Task prompt:
Rewrite everything from the line containing "Task: Select the" down to the end of the records, substituting "Click" for "Select" and leaving all else unchanged.

Records supplied:
****************************************

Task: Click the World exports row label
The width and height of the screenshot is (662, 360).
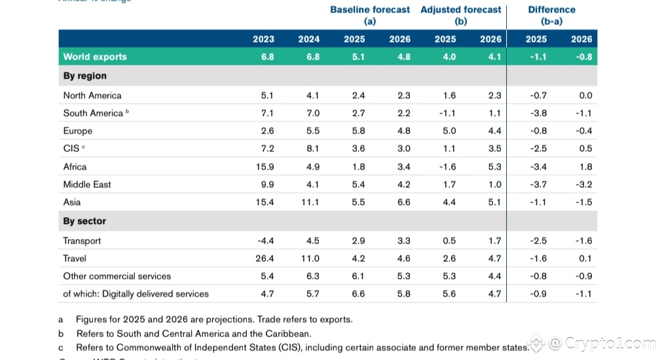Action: point(95,57)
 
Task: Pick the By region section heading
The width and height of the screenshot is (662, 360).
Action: point(84,76)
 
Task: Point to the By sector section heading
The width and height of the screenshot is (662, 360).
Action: point(84,221)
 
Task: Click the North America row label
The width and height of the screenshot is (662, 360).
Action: point(92,96)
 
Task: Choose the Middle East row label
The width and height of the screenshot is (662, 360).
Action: point(87,185)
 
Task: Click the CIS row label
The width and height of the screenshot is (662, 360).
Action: point(72,149)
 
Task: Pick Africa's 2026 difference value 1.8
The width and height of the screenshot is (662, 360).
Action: point(585,167)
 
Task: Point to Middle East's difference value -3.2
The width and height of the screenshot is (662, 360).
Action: point(584,185)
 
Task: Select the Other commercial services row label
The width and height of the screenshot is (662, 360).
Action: point(117,276)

****************************************

Exercise response:
Task: Click the Other commercial services row label
The width and height of the screenshot is (662, 360).
Action: point(117,276)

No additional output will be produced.